Cytaea taveuniensis

Scientific classification
- Kingdom: Animalia
- Phylum: Arthropoda
- Subphylum: Chelicerata
- Class: Arachnida
- Order: Araneae
- Infraorder: Araneomorphae
- Family: Salticidae
- Genus: Cytaea
- Species: C. taveuniensis
- Binomial name: Cytaea taveuniensis Patoleta & Gardzińska, 2010

= Cytaea taveuniensis =

- Authority: Patoleta & Gardzińska, 2010

Species of jumping spider

Cytaea taveuniensis is a jumping spider species from the Fijian island of Taveuni, after which it is named. A member of the genus Cytaea, it is typically 4.8 cm long with a light brown front section, or cephalothorax, and, behind that, a yellowish abdomen. Underneath, it is whitish. It has four teeth at the front of its light brown chelicerae, or jaws, and, like others in its genus, a single tooth with two cusps to the rear. Its legs are yellowish with darker segments. The male was first identified in 2010 by Barbara Maria Patoleta and Joanna Gardzińska. It has a very long and thin embolus, part of its copulatory organs, that has a distinctive risen base. This helps distinguish the spider from others in the genus. The female has not been described.
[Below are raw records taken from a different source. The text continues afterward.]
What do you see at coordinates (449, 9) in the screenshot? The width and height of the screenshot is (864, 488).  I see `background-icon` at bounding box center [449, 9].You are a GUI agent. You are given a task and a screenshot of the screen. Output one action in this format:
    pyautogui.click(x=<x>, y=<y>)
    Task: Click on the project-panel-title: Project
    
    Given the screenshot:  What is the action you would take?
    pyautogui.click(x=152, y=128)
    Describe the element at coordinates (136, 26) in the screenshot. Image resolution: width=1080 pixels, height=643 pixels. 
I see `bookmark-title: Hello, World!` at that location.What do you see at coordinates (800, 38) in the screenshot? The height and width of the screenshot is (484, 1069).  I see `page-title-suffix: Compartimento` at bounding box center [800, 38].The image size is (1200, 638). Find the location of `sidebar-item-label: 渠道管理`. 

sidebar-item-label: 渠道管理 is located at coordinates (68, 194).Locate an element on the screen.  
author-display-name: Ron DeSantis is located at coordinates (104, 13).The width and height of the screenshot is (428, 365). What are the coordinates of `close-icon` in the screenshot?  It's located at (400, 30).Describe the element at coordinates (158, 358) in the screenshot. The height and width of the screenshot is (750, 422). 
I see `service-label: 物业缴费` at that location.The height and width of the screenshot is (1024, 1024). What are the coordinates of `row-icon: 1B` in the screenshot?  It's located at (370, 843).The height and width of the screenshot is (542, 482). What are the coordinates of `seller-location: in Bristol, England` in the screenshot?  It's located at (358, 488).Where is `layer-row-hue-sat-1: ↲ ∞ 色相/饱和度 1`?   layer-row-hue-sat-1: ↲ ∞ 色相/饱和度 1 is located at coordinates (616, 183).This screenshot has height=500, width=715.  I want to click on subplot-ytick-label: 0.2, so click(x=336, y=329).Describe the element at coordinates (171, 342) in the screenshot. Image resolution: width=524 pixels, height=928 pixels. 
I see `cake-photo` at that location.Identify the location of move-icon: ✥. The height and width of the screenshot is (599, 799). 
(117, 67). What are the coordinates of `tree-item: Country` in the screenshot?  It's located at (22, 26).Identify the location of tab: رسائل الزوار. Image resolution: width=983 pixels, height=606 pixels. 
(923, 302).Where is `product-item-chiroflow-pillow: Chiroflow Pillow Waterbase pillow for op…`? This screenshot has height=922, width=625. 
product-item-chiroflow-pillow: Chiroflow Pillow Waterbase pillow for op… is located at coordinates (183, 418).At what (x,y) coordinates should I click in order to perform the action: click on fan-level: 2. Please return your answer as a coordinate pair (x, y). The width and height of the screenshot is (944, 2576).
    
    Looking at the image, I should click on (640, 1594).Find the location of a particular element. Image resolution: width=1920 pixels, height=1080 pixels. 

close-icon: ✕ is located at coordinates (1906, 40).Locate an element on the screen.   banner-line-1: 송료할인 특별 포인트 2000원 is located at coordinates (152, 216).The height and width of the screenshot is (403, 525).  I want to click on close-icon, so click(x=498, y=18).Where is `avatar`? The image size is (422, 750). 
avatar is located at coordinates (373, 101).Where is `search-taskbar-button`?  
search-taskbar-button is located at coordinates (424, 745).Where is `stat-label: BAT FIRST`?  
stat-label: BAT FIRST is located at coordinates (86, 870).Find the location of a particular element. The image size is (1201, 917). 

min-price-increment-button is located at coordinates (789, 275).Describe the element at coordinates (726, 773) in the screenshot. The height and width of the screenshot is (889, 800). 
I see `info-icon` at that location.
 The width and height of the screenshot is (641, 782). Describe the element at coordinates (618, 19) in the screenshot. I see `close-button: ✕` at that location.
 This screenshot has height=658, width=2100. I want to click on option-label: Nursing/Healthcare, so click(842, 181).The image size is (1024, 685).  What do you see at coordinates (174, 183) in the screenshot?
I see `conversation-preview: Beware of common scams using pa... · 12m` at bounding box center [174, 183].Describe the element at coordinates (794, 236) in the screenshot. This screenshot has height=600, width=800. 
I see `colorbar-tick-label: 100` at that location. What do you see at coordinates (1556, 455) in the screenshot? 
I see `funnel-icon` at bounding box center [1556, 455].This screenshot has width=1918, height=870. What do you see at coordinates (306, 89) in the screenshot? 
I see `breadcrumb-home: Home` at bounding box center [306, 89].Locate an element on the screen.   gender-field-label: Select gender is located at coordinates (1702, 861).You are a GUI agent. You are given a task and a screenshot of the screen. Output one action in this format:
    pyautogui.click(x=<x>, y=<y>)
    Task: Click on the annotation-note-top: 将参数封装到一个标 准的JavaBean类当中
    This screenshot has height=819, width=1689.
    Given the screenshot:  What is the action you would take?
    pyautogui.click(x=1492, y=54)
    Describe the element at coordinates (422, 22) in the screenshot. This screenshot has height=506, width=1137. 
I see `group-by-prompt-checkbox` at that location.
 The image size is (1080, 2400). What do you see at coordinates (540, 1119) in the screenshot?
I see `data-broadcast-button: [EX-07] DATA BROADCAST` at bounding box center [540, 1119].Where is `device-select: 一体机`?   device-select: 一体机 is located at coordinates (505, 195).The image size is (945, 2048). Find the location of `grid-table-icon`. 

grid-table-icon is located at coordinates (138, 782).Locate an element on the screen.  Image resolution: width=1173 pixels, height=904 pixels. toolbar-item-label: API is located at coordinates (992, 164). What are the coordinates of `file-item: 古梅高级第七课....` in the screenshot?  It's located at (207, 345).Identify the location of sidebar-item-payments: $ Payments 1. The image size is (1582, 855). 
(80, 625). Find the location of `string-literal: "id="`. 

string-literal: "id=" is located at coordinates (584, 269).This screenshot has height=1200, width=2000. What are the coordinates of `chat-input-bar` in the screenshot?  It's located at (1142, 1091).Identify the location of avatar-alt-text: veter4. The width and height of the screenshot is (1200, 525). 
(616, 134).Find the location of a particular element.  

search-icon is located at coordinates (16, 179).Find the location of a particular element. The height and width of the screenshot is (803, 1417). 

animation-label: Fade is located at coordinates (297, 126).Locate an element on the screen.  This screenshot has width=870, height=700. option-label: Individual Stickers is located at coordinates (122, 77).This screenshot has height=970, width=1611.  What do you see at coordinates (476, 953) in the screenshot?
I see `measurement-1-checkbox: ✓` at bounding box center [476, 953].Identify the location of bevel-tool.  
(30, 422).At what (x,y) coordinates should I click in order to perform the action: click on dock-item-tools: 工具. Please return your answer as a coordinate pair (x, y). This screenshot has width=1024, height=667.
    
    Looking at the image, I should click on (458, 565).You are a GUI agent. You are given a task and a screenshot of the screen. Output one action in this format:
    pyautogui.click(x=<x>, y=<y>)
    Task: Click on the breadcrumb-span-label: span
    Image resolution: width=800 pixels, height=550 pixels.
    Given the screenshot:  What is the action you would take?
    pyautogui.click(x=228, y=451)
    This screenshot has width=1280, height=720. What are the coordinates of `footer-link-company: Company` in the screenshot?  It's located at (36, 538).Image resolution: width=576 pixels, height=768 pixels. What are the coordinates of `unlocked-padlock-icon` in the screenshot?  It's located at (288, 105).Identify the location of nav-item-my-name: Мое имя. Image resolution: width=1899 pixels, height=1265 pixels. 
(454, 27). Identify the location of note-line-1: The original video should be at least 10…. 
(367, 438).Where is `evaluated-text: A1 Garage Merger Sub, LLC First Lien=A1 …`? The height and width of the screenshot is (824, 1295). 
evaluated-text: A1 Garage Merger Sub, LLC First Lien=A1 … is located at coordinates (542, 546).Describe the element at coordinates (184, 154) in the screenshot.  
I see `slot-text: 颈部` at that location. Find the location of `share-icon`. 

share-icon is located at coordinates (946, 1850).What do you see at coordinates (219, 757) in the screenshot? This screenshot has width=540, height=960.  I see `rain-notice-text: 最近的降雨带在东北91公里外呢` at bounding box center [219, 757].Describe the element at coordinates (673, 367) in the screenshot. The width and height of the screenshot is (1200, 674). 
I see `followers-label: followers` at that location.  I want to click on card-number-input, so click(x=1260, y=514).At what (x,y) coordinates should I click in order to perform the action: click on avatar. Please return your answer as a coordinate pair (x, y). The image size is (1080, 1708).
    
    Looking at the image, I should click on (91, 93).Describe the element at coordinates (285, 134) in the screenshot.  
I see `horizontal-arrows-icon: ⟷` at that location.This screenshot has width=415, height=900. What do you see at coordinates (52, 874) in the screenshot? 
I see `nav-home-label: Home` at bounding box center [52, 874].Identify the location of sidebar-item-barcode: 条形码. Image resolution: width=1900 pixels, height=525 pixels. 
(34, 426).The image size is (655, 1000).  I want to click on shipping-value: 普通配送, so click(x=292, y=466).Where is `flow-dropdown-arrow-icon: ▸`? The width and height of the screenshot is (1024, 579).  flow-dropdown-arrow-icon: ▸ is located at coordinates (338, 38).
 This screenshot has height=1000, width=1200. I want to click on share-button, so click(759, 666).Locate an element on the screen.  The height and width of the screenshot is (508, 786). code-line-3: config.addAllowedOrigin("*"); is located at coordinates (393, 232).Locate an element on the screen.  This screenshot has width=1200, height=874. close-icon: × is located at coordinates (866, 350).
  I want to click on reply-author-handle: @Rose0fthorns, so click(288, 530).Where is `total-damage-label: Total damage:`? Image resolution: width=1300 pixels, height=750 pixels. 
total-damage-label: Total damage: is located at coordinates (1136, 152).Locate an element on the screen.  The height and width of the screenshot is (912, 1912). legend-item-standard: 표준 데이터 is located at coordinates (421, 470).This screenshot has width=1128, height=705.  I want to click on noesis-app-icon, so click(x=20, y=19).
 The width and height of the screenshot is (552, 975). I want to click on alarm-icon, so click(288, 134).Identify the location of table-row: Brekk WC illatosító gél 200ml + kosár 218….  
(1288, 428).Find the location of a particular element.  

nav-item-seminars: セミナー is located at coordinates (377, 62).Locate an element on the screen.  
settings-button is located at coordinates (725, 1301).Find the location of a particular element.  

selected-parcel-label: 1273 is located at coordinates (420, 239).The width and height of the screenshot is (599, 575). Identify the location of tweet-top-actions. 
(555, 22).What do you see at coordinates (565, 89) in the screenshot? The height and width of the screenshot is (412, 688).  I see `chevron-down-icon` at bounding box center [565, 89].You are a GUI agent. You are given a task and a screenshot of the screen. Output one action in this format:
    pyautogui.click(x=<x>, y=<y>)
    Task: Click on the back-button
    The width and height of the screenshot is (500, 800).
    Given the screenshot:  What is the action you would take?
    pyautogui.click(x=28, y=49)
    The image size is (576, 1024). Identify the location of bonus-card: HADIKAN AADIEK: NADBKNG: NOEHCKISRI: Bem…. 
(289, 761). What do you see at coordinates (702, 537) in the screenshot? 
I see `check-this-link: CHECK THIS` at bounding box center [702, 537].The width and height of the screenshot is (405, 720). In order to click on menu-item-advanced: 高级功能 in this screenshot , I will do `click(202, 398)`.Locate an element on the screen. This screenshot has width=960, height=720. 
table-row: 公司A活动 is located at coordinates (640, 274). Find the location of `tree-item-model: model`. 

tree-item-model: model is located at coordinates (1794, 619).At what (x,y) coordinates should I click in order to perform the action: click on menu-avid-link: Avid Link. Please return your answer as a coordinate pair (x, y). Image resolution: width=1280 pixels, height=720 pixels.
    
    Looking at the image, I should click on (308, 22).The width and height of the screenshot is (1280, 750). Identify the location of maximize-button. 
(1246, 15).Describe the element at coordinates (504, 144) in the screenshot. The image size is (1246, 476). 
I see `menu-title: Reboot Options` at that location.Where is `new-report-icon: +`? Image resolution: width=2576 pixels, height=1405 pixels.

==Taxonomy and etymology==
Cytaea taveuniensis is a species of jumping spider, a member of the family Salticidae, that was first described by the arachnologists Barbara Maria Patoleta and Joanna Gardzińska in 2010. They assigned the species to the genus Cytaea, first circumscribed by Eugen von Keyserling in 1882. In Wayne Maddison's 2015 study of spider phylogenetic classification, the genus was listed in the tribe Euophryini, a member of the subclade Simonida in the clade Saltafresia. In 2016, Prószyński added the genus to a group of genera named Euopherines, named after the genus Euophrys. Its specific name is derived from the Fijian island Taveuni.

==Description==
The male of the species has a light brown front section, or cephalothorax, that is typically 2.45 cm long and 1.95 cm wide. Its wide trapezoid eye field, which is covered in brown scales, is marked by dark areas that are nearly black and white hairs around its eyes. It has a noticeable dip, or fovea, and a lighter leaf-like pattern on its back. The sides of its cephalothorax are brown. The underside of its cephalothorax, its sternum, is whitish and oval. Its chelicerae, or jaws, are light brown. Like other members of its genus, it has a tooth with two cusps to the rear. It has four teeth towards the front. The remainder of its mouthparts, its labium and maxillae, are light brown.

The spider has an oval abdomen that is typically 2.35 cm long and 1.2 cm wide. It is yellowish on top and whitish underneath. There are short brown hairs on its upper surfaces. Its spinnerets are light brown. Its legs are yellowish with darker segments. Its pedipalps, sexual organs near its mouth, are brown with a lighter tibia that has a short, slightly curved projection, or tibial apophysis. And the end of its tibia is a hairy cymbium and a tegulum that contains a meandering seminal duct, which leads to a very long and thin embolus that coils counter-clockwise before arching alongside the inside of its cymbium.
It is similar to Cytaea nausori but is differentiated by its risen embolic base. The female has not been described.

==Distribution==
Cytaea spiders are found across the Indo-Pacific. Cytaea taveuniensis is found living on the island of Taveuni at an altitude of between 300 to 400 m above sea level.